• _TEXTE FOURNI_
Ephéméride | Viktor Léon [3 Février]

3 février 1940

Viktor Hirshfeld, dit Viktor Léon, co-librettiste de la célèbre opérette, « La veuve joyeuse », meurt de faim dans la cave de Vienne où il se cachait des nazis.

La passion de Hitler pour l’opérette « La veuve joyeuse » était si excessive et si connue que lorsque Dimitri Chostakovich composa sa symphonie de Leningrad pendant le siège de la ville, il utilisa un thème de l’opérette pour représenter l’invasion allemande. L’utilisation de la symphonie dans des émissions dans des émissions pour remonter la population de Leningrad assiégée est restée célèbre.
Après avoir écouté le morceau, le compositeur hongrois anti-fasciste Béla Bartók, qui composait à l’époque son « Concerto pour orchestre », décida de se moquer lui aussi de ce thème dans l’Intermezzo Interrompu du Concerto auquel il répond par un chant d’amour nostalgique pour la Hongrie qui n’était plus.
A Hollywood, Alfred Hitchcock dans « L’ombre d’un doute », en 1943, utilisa aussi un thème de « La veuve joyeuse ». Son compositeur, Dimitri Tiomkin, la cite à plusieurs reprises et déforme progressivement la valse de l’opérette qui devient le leitmotiv d’un serial killer psychopathe. Le thème fait participer le public à la prise de conscience de l’innocente jeune femme, Charlie, que son charmant oncle est en réalité un tueur en série.

Comment un tel morceau de sirop sentimental a-t-il pu représenter autant de noirceur?

• _EXERCICES À FAIRE_
[a] Répondez à ces questions d'après l'éphéméride sur Viktor Léon :
(i) De quoi Viktor Léon est-il mort, et où ?
(ii) Quelle œuvre Béla Bartók composait-il à l'époque ?
(iii) Qui a écrit la musique de « L'ombre d'un doute » ?
[b] Recopiez fidèlement le passage de l'éphéméride sur Viktor Léon situé entre « Ephéméride | Viktor » et « est restée célèbre. », ces deux passages compris.
[c] Reprenez l'éphéméride sur Viktor Léon là où elle s'arrête.

• _DONNÉES EXTRAITES_
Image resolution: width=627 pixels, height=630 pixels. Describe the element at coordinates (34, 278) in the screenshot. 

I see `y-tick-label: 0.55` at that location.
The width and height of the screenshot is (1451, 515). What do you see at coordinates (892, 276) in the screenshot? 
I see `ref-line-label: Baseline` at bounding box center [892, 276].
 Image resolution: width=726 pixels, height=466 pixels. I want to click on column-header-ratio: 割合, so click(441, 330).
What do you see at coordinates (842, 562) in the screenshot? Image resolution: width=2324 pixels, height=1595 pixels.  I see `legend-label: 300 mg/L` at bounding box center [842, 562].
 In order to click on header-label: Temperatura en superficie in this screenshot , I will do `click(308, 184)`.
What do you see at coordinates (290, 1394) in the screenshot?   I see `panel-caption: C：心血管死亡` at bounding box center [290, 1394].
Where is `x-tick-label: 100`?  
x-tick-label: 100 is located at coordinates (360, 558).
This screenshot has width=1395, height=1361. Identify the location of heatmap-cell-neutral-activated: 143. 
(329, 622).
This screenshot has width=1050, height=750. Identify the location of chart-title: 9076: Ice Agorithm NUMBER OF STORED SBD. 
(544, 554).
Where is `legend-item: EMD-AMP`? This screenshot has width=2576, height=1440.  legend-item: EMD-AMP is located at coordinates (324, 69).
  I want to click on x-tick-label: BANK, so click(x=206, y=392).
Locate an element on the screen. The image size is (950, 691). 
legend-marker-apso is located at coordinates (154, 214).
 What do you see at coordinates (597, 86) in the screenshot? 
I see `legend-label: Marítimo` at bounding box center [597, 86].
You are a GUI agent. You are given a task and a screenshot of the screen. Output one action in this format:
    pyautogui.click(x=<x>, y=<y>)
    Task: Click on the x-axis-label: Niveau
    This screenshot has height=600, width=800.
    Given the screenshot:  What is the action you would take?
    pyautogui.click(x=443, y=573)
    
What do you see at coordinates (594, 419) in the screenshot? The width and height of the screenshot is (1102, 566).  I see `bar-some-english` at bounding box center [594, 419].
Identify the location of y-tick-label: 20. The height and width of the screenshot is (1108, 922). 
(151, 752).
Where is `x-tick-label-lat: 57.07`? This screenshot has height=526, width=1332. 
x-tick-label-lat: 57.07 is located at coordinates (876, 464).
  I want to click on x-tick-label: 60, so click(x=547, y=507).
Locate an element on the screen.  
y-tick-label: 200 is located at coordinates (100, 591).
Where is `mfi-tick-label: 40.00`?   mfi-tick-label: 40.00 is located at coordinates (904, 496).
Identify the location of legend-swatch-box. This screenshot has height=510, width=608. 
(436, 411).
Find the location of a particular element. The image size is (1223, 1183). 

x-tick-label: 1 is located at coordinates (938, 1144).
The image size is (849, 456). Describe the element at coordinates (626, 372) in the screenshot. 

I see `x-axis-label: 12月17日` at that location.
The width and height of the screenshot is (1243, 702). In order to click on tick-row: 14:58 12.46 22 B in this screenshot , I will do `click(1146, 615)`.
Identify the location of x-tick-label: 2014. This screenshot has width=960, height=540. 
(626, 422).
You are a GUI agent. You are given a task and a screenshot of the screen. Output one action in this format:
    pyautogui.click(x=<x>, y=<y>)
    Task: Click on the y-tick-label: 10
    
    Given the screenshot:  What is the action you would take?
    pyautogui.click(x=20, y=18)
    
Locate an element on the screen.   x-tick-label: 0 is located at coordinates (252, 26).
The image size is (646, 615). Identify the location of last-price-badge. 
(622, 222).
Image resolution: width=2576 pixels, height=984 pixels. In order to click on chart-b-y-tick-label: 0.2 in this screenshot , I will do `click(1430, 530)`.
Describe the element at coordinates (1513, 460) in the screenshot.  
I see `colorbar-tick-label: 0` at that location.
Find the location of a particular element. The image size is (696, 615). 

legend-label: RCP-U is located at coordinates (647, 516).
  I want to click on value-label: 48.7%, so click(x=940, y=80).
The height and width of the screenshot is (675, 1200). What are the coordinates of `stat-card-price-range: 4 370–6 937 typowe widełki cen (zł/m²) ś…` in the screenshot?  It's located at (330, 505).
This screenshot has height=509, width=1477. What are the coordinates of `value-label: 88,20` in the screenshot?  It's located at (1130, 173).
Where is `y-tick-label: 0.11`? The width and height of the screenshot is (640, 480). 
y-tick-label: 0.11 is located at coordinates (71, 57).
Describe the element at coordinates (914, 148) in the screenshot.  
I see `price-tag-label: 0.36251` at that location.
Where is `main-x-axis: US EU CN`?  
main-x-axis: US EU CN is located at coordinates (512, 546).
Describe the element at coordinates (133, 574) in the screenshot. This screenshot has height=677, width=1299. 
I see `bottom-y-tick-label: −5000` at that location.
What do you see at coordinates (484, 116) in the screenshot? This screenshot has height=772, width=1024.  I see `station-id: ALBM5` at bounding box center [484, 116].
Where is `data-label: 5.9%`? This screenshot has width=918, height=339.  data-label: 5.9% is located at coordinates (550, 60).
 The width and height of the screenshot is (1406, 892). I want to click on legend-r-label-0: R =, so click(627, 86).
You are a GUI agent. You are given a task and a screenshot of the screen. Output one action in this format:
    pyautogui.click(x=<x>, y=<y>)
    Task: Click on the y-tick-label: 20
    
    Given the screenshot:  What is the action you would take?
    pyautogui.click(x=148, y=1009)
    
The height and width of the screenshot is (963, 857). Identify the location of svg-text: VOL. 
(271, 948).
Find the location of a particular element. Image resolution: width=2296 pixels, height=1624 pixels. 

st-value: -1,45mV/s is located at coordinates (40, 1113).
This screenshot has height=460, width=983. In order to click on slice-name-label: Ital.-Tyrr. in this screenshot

• _RÉPONSES PAR EXERCICE_
[a]
(i) Il est mort de faim, dans la cave de Vienne où il se cachait des nazis.
(ii) Son « Concerto pour orchestre ».
(iii) Dimitri Tiomkin.

[b]
Ephéméride | Viktor Léon [3 Février]

3 février 1940

Viktor Hirshfeld, dit Viktor Léon, co-librettiste de la célèbre opérette, « La veuve joyeuse », meurt de faim dans la cave de Vienne où il se cachait des nazis.

La passion de Hitler pour l’opérette « La veuve joyeuse » était si excessive et si connue que lorsque Dimitri Chostakovich composa sa symphonie de Leningrad pendant le siège de la ville, il utilisa un thème de l’opérette pour représenter l’invasion allemande. L’utilisation de la symphonie dans des émissions dans des émissions pour remonter la population de Leningrad assiégée est restée célèbre.

[c]
Bien que l’histoire ait déjà été connue, des détails étonnants ont été révélés dans la biographie de l’acteur Johannes Heesters, « Der Herr im Frack » (L’homme en queue-de-pie), par Jürgen Trimborn. La carrière de Heesters fut lancée quand il apparut à Munich en Danilo, le rôle masculin principal dans « La veuve joyeuse » – alors que Hitler était dans le public. Il joua ensuite le rôle 1 600 fois.

Bien que Goebbels ait d’abord classé Lehar comme artiste corrompu en raison de ses associations avec des Juifs, il changea rapidement de cap face à la folle histoire d’amour de Hitler pour « La veuve joyeuse ». Albert Speer a rapporté que la première chose que fit Hitler pour célébrer l’Anschluss fut de demander à Martin Bormann de jouer un enregistrement de l’opérette. La femme de ménage de Hitler raconta l’avoir vu se pomponner devant le miroir en demandant: « Qu’en pensez-vous? Ne suis-je pas Danilo? » Et pendant les deux dernières années de la guerre, Hitler rendait fou tout le monde dans son nid d’aigle, en écoutant encore et encore « La veuve joyeuse ».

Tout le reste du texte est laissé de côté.